● **WHAT IS NEEDED**:
Return exactly the lines of the records below, starting at the line that contains "The height and" and ending at the line that contains "Click the Decision Makers column header", with both of those lines kept.

● **RECORDS**:
· · · ·
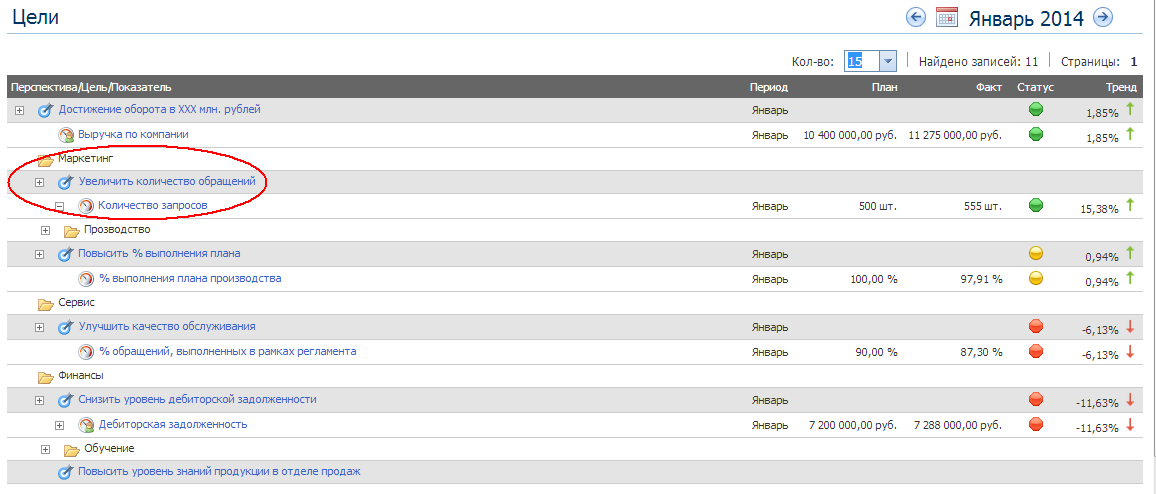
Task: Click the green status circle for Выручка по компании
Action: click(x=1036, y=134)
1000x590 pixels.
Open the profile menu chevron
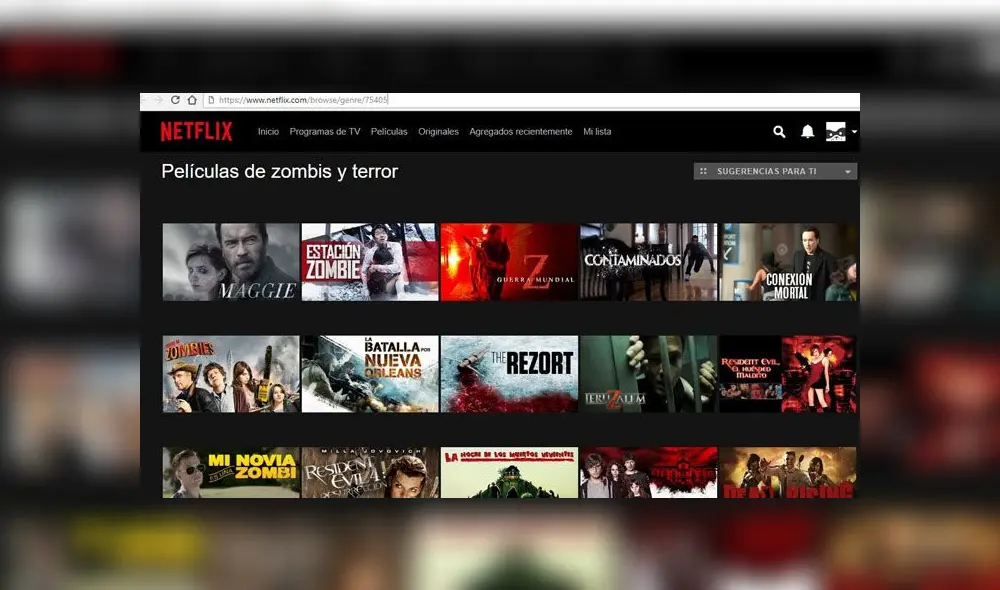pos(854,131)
· · · ·
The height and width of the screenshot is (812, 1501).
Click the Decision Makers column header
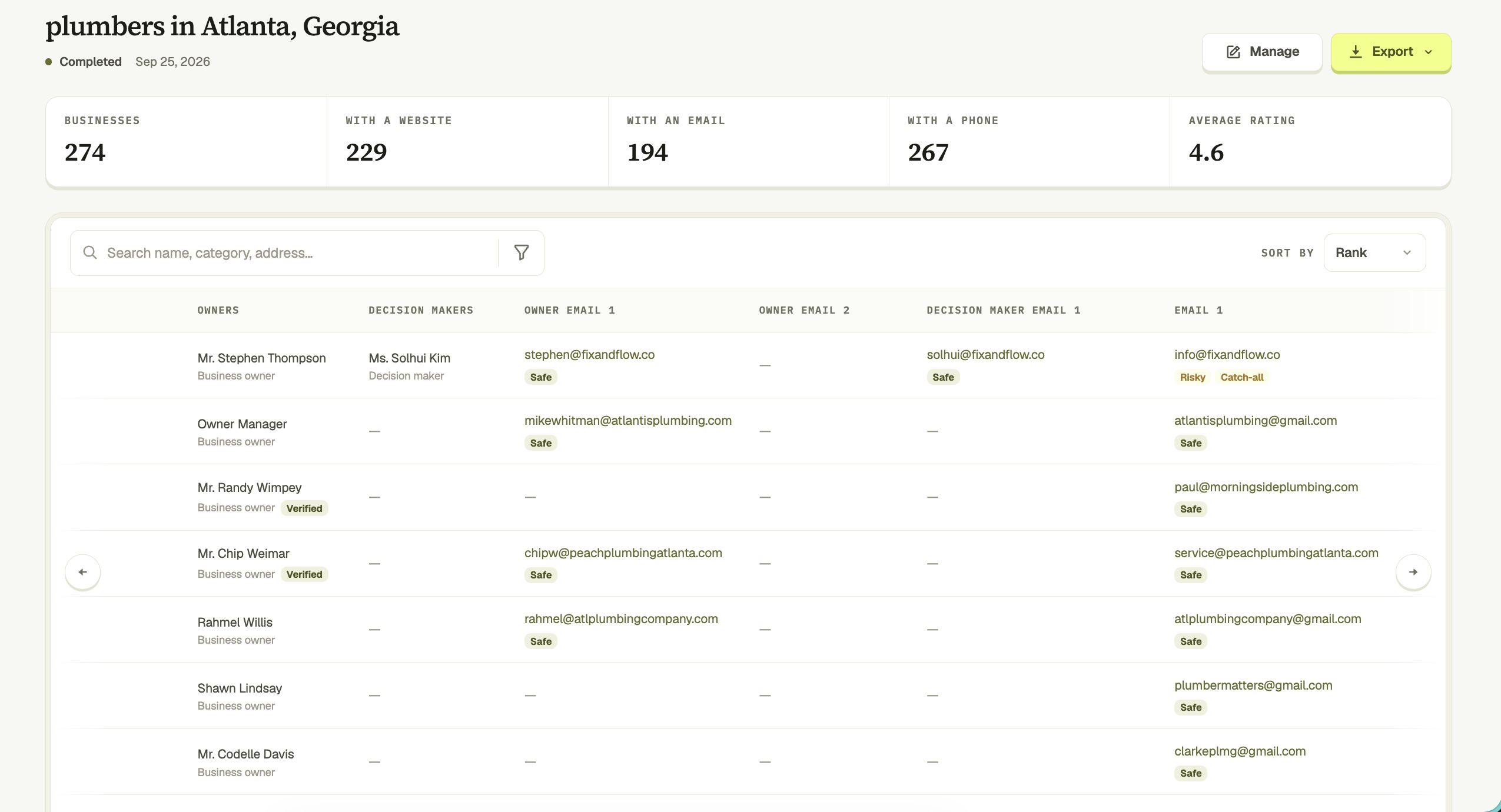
· · · ·
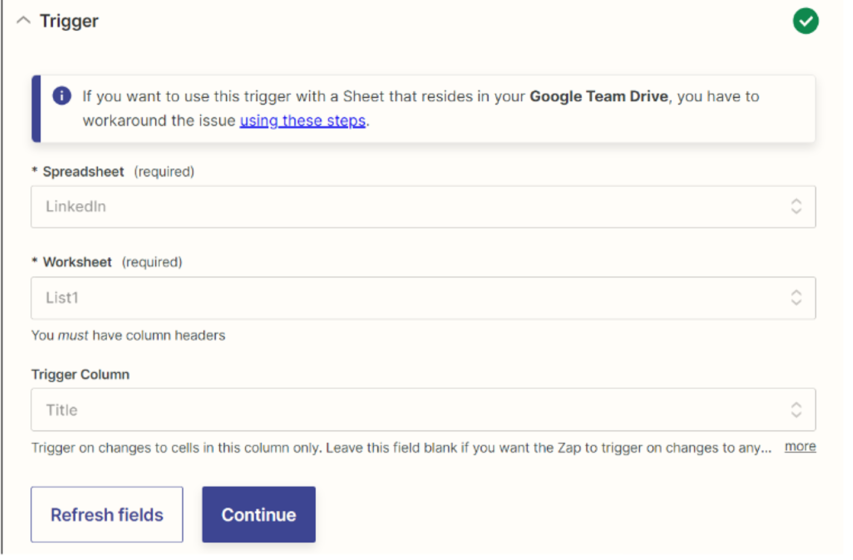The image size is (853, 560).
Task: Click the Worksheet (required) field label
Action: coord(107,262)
· · · ·
● **TASK RESPONSE**:
The height and width of the screenshot is (812, 1501).
Click the Decision Makers column header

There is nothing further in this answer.